DESCRIPTION OF THE TASK
Set out every line of the material below as a Markdown table with the columns Row and Line. Skip blank lines, and leave the pictures out of the answer.

start

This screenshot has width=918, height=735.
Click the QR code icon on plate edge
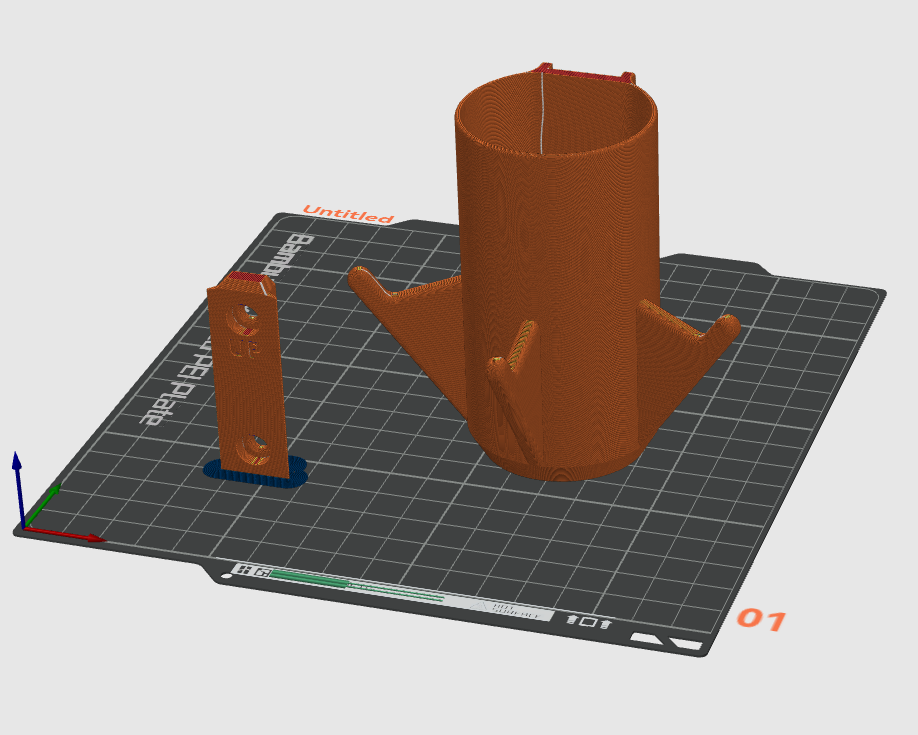250,571
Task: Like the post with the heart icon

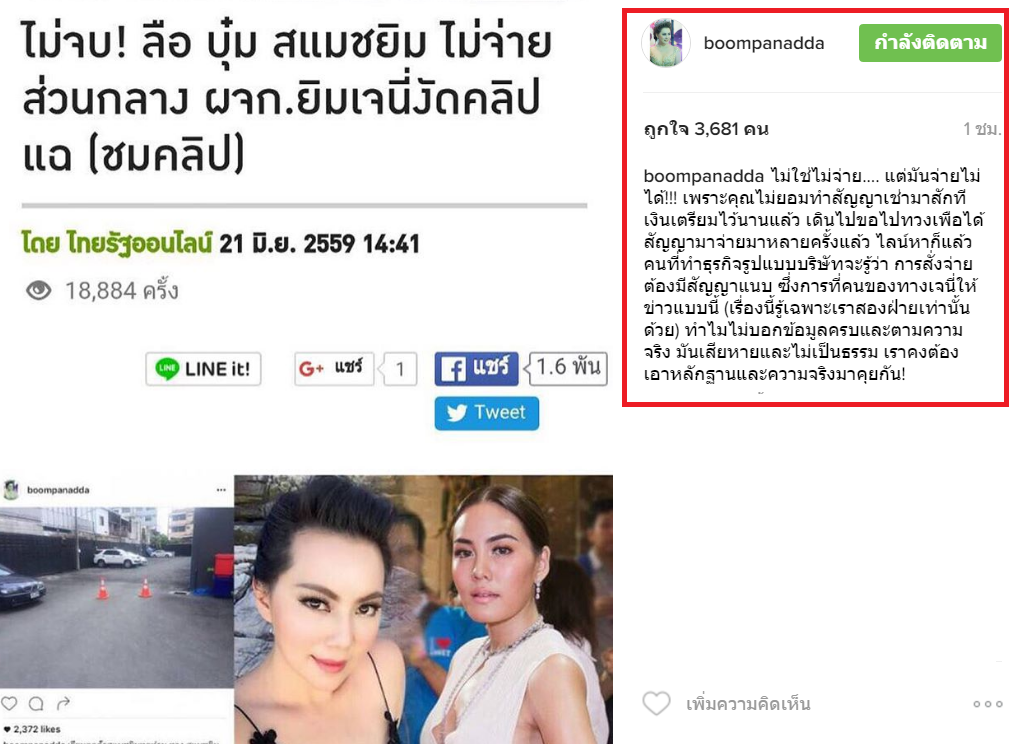Action: (x=656, y=703)
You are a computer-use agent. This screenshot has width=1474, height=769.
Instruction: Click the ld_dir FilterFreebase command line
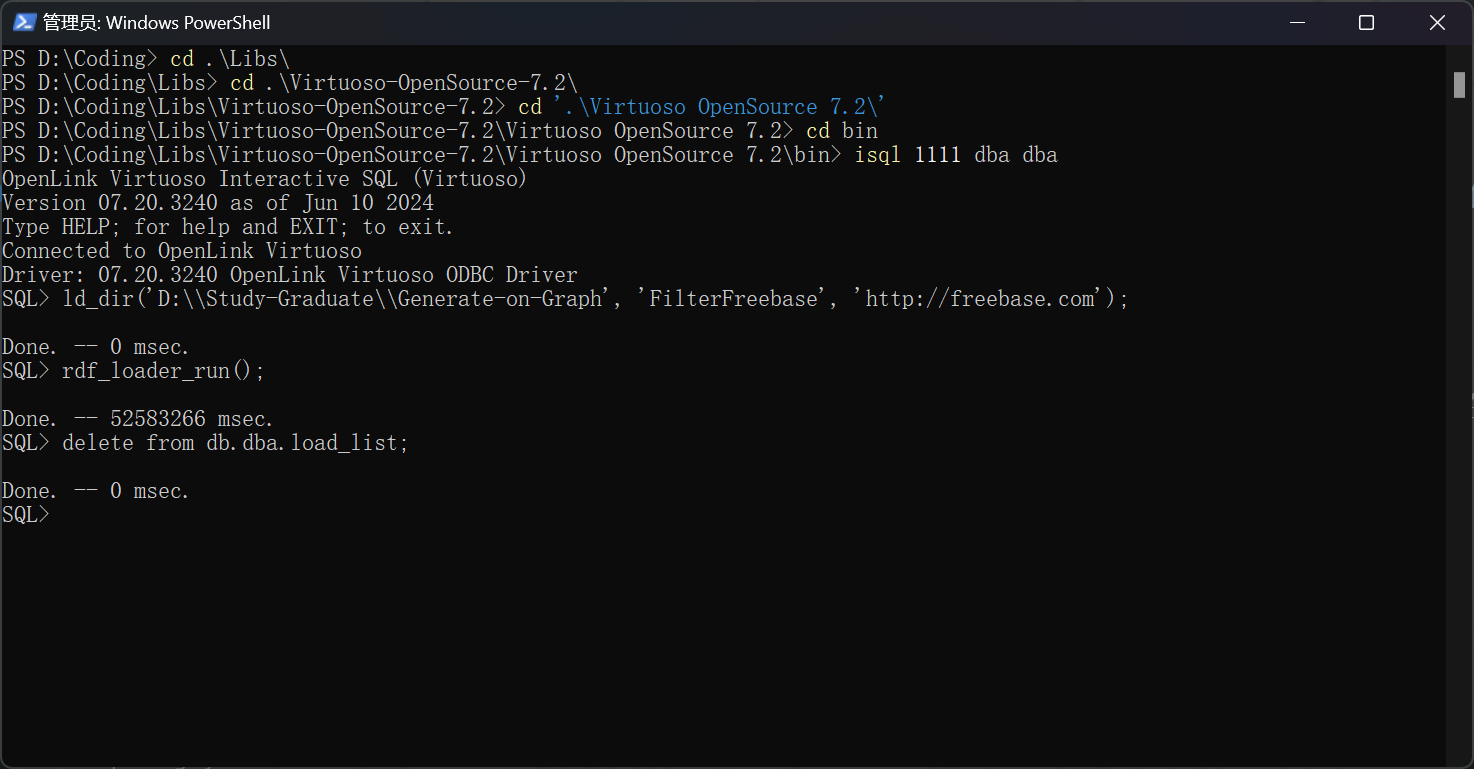coord(595,299)
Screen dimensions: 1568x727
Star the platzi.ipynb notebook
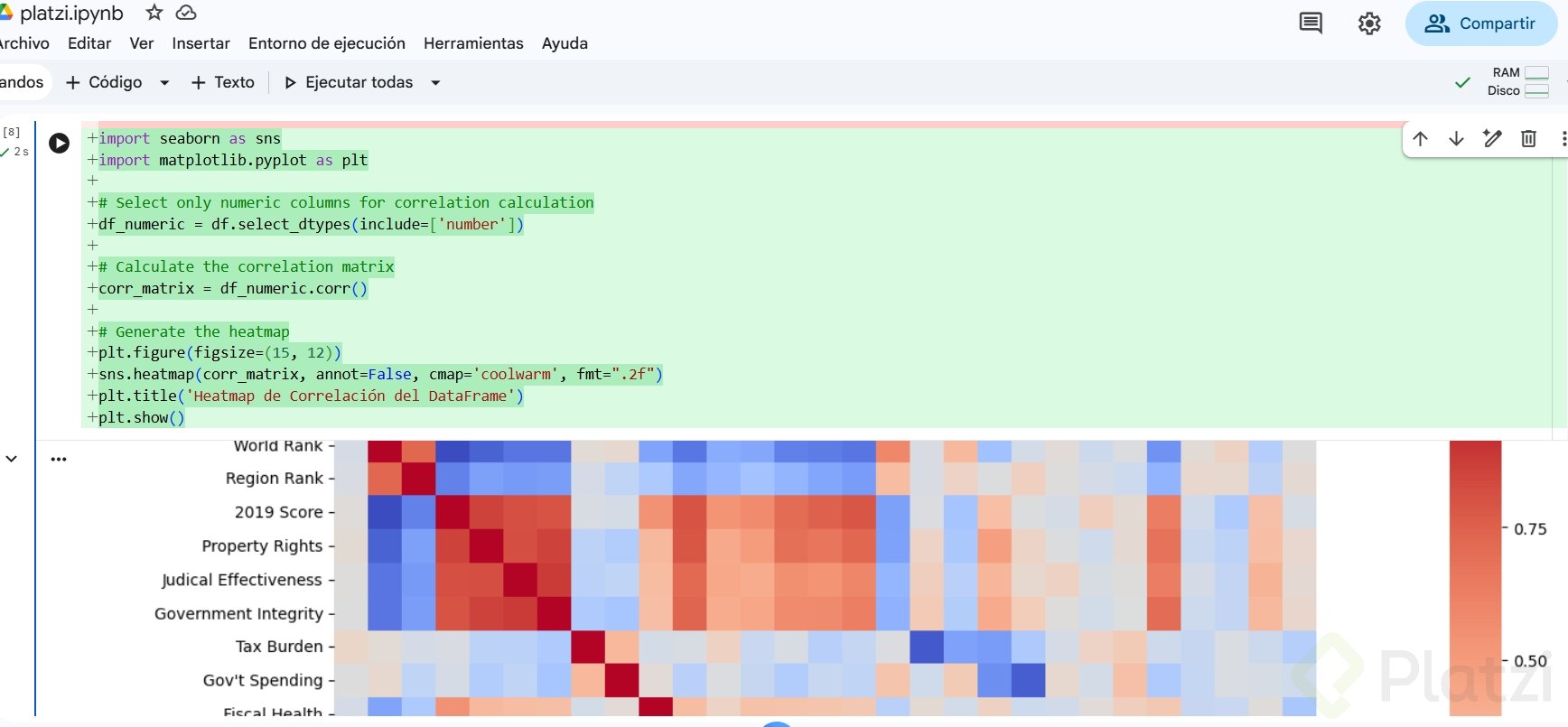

end

WRITTEN RESPONSE
| Row | Line |
|---|---|
| 1 | This screenshot has width=918, height=735. |
| 2 | Click the QR code icon on plate edge |
| 3 | 250,571 |
| 4 | Task: Like the post with the heart icon |
| 5 | Action: (x=656, y=703) |
| 6 | You are a computer-use agent. This screenshot has width=1474, height=769. |
| 7 | Instruction: Click the ld_dir FilterFreebase command line |
| 8 | coord(595,299) |
| 9 | Screen dimensions: 1568x727 |
| 10 | Star the platzi.ipynb notebook |